** SELECTED EXTRACT follows **
Make a mix of equal parts peat moss and perlite, and spread it in a growing tray to a depth of one inch. For good drainage, make sure the tray has holes in the bottom.
Moisten the mixture evenly with a spray mister.
Sow at least two dozen gerbera seeds in the growing mix by inserting the pointed end down. Overplanting increases the chances of success, as gerbera seeds are notoriously fickle when it comes to sprouting. Do not bury seeds completely; they need light in order to germinate.
Enclose the tray with plastic to maintain moisture and humidity.
Place the tray on top of the seedling heating mat. The seeds need a bottom heat temperature of 77 to 82 degrees.
Provide at least twelve hours per day of incandescent light. Germination should occur in two to four weeks.
When the seedlings display two sets of leaves, transplant each one into a small flowerpot pot containing well-drained potting soil. Don't wait too long to do this, or the seedlings' roots can become entangled.
At the beginning of June--approximately twelve weeks after sowing the seeds--move your gerbera daisies outside to take advantage of summer sun.
Packets of gerbera daisy seeds should not be stored for longer than a year. To protect viability, keep them in a cool, dark place such as a cellar or refrigerator. Once the moisture-proof seed packet is opened, seeds should be planted promptly.
To avoid crown rot, a fatal fungus infection that attacks gerbera daisies and causes a jelly-like stem and dark discoloration of foliage, be careful not to water your gerbera daisy at the center of the plant.
** End of SELECTED EXTRACT **
** RECORDS PROVIDED follows **
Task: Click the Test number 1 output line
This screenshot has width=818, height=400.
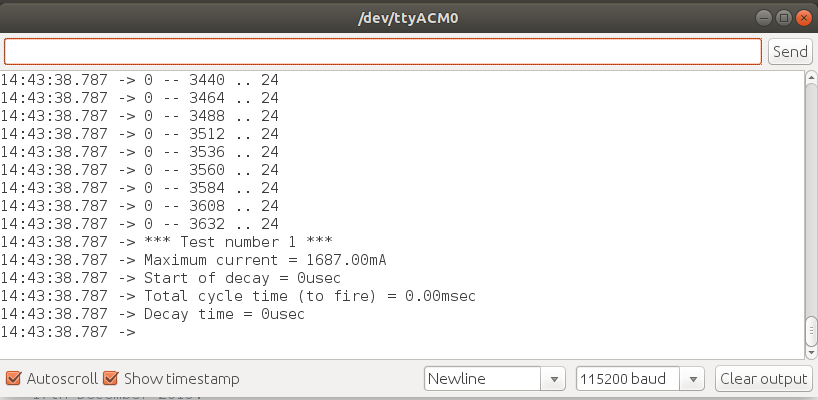Action: [x=238, y=242]
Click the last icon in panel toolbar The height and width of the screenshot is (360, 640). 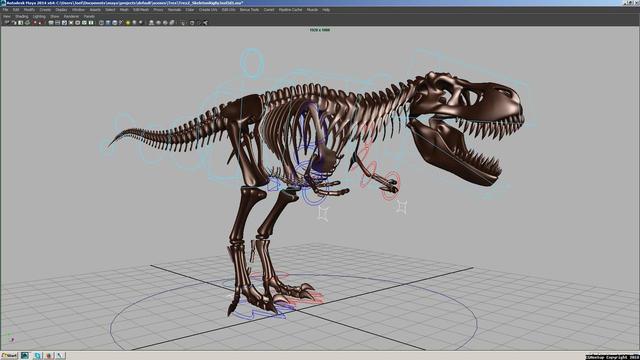tap(205, 22)
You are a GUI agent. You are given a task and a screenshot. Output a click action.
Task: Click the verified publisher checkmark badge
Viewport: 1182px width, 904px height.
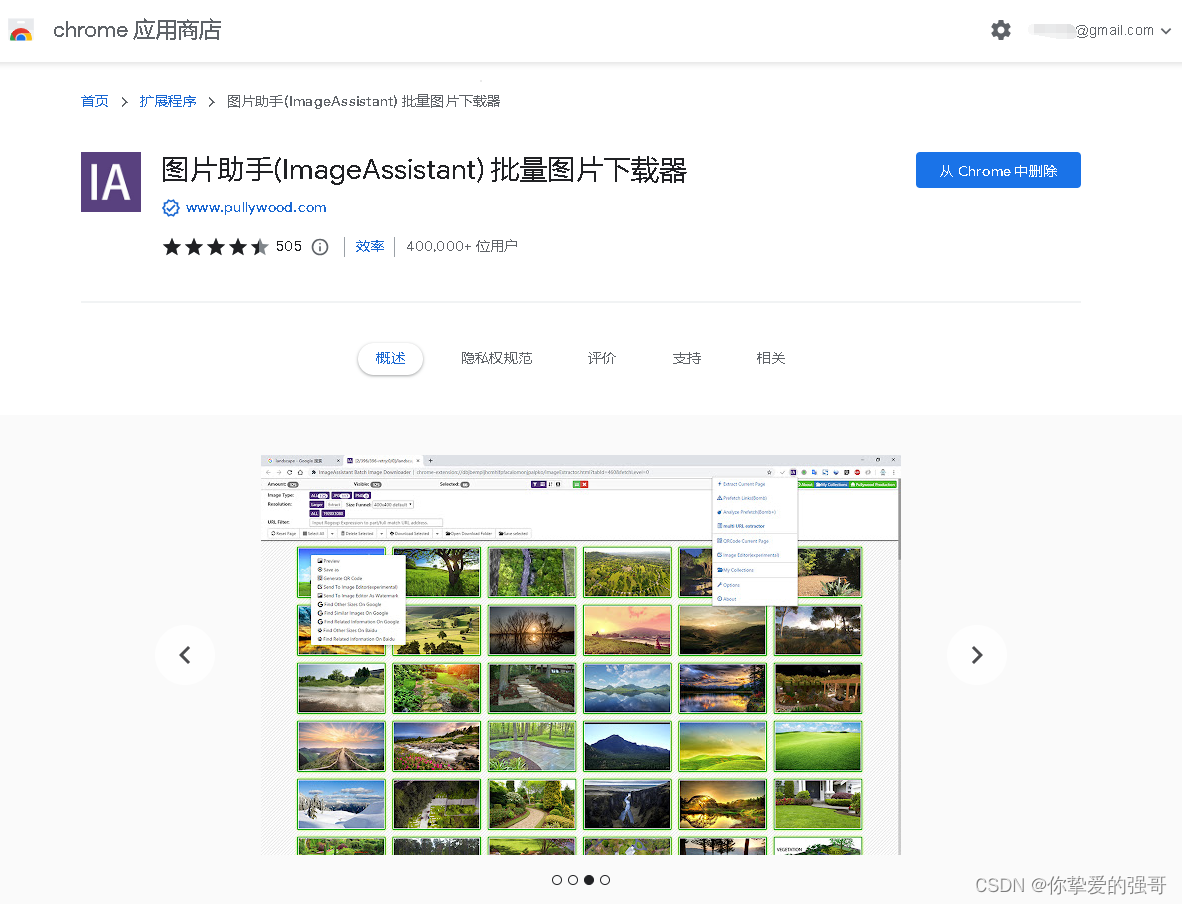170,207
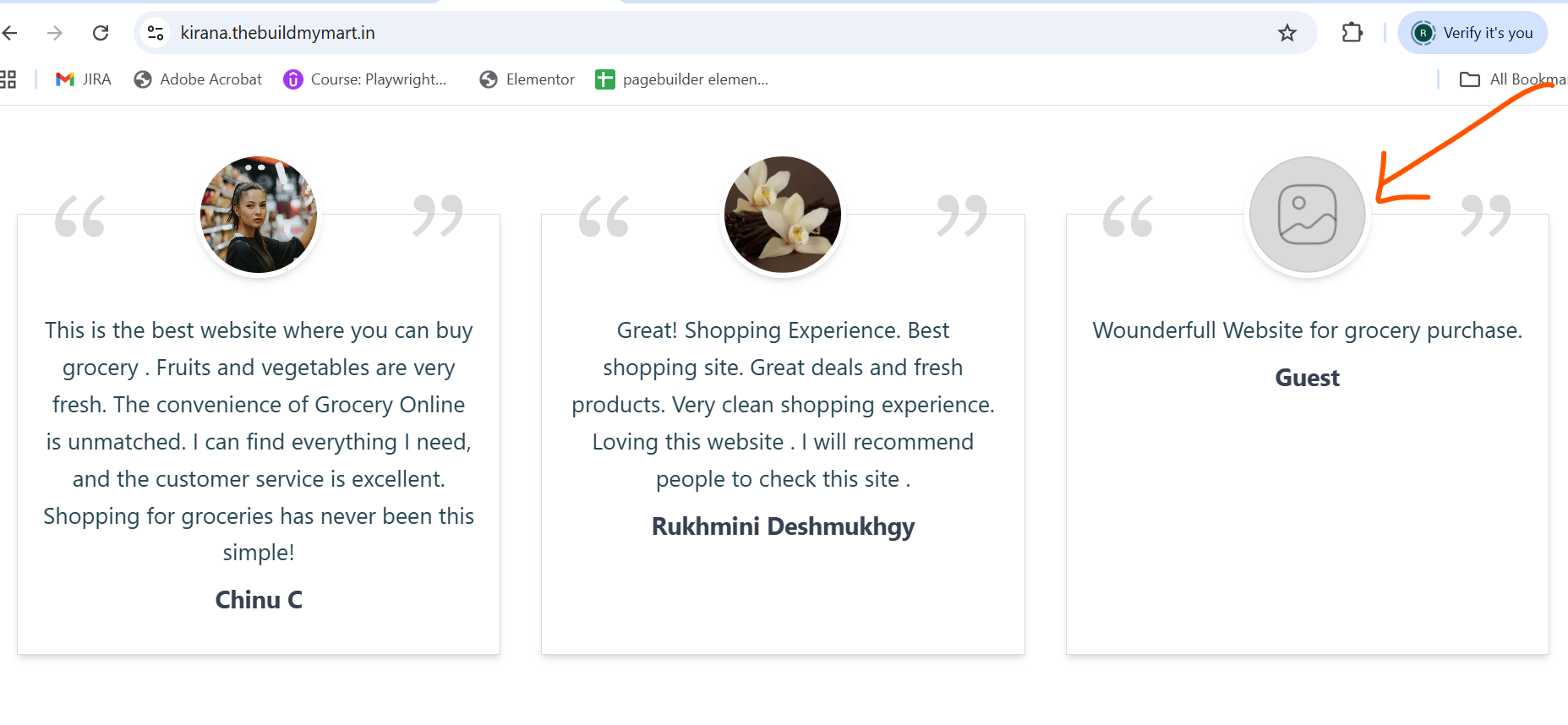Image resolution: width=1568 pixels, height=725 pixels.
Task: Click the Guest placeholder image avatar
Action: [x=1308, y=215]
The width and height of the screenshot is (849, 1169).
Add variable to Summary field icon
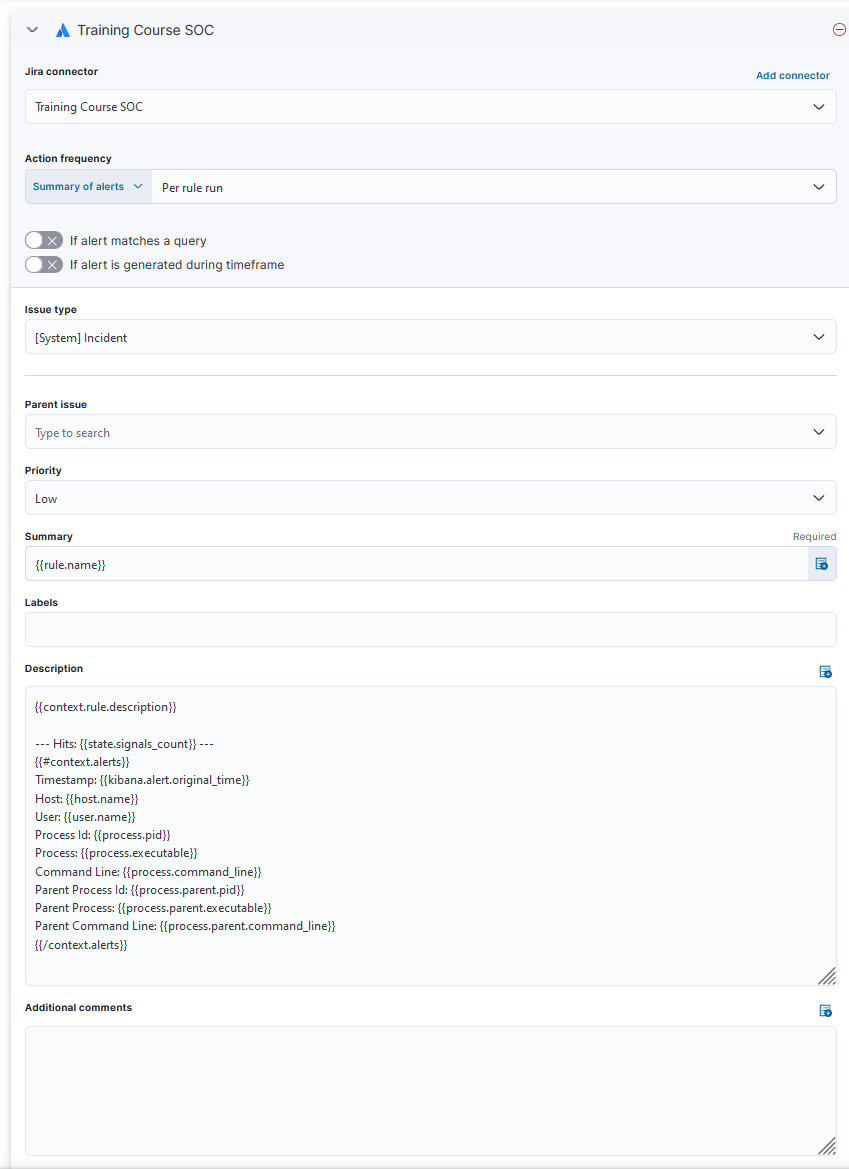pyautogui.click(x=822, y=564)
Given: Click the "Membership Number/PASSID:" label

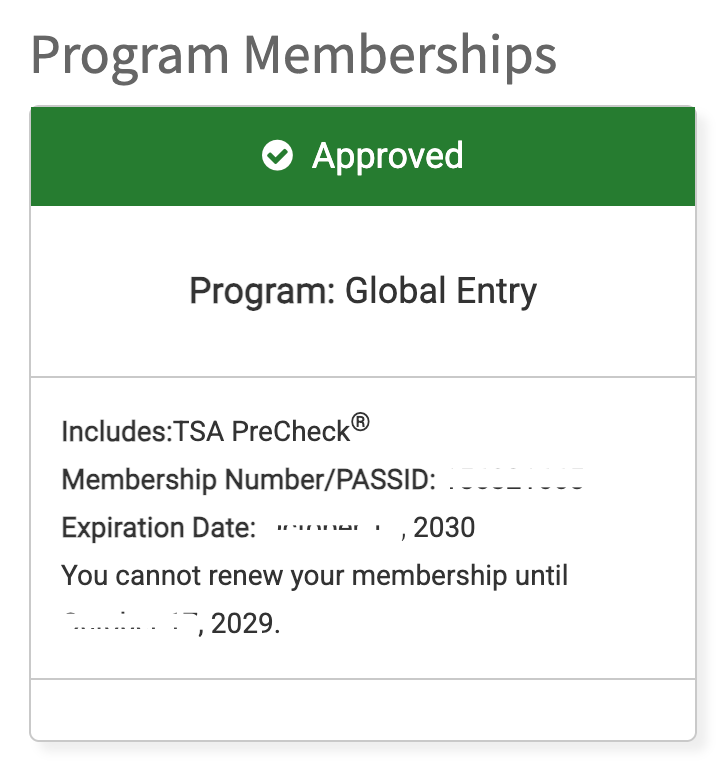Looking at the screenshot, I should click(x=249, y=480).
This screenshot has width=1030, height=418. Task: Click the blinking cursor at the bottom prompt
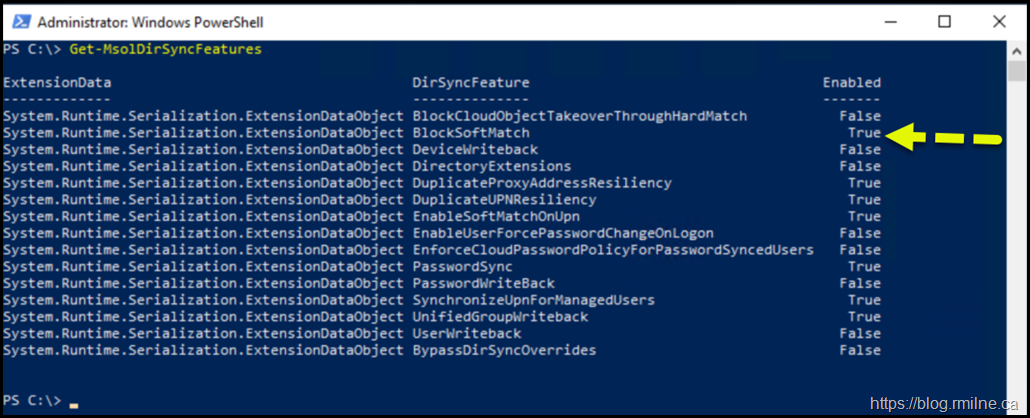pyautogui.click(x=74, y=406)
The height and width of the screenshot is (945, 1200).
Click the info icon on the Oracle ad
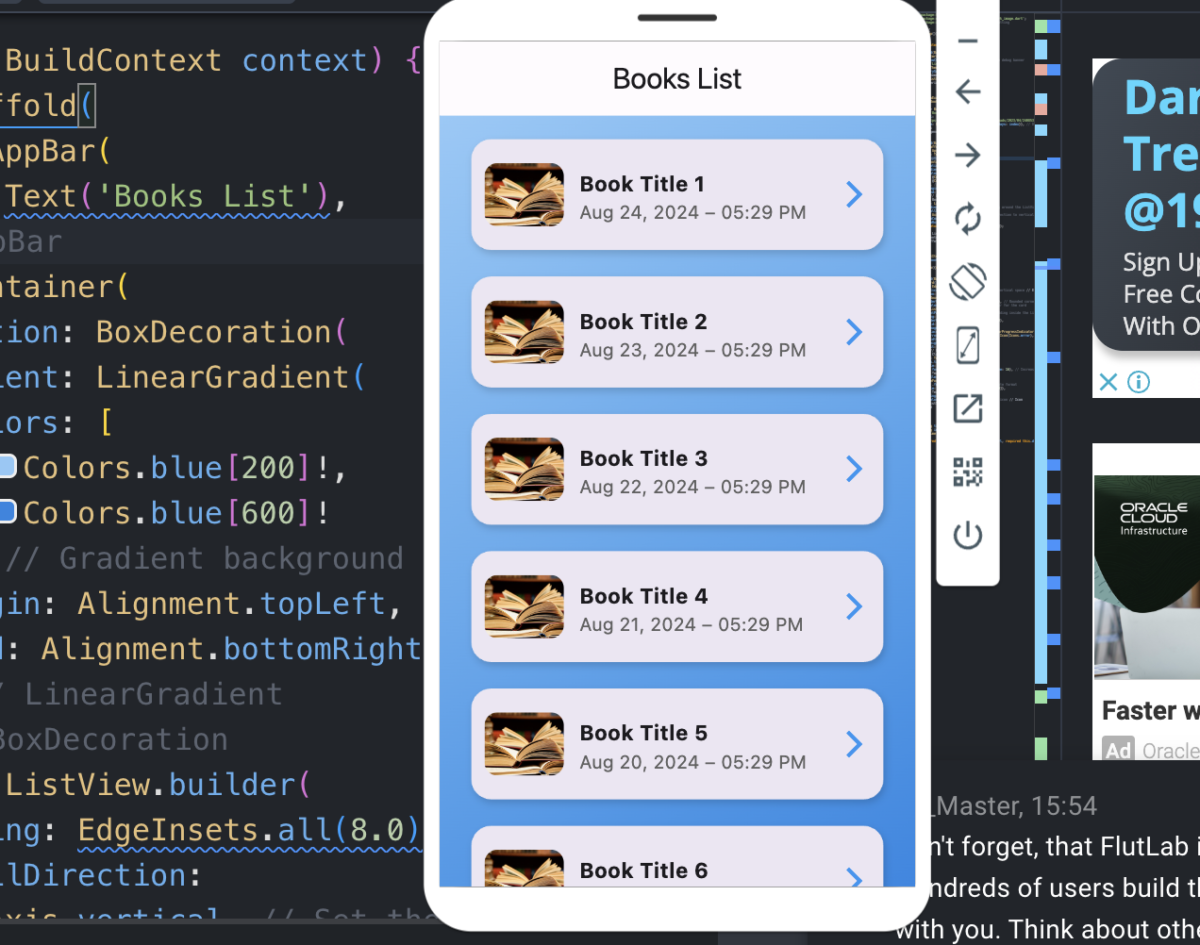point(1139,381)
** End of RECORDS PROVIDED **
* [QUESTIONS TO ANSWER]:
**A.** Using the gerbera seed-starting instructions, say whether each statement agrees with the text. Answer yes or no for each and quote the text's deciding words. (i) The gerbera seeds should be buried completely in the growing mix. (ii) The seeds need a bottom heat temperature of 77 to 82 degrees. (iii) Packets of gerbera daisy seeds may be stored for up to two years.
**B.** Set down, word for word, the portion of the gerbera seed-starting instructions starting with "When the seedlings" and going on through "of summer sun.".

* [WRITTEN ANSWERS]:
**A.**
(i) No: "Do not bury seeds completely; they need light in order to germinate."
(ii) Yes: "The seeds need a bottom heat temperature of 77 to 82 degrees."
(iii) No: "Packets of gerbera daisy seeds should not be stored for longer than a year."

**B.**
When the seedlings display two sets of leaves, transplant each one into a small flowerpot pot containing well-drained potting soil. Don't wait too long to do this, or the seedlings' roots can become entangled.
At the beginning of June--approximately twelve weeks after sowing the seeds--move your gerbera daisies outside to take advantage of summer sun.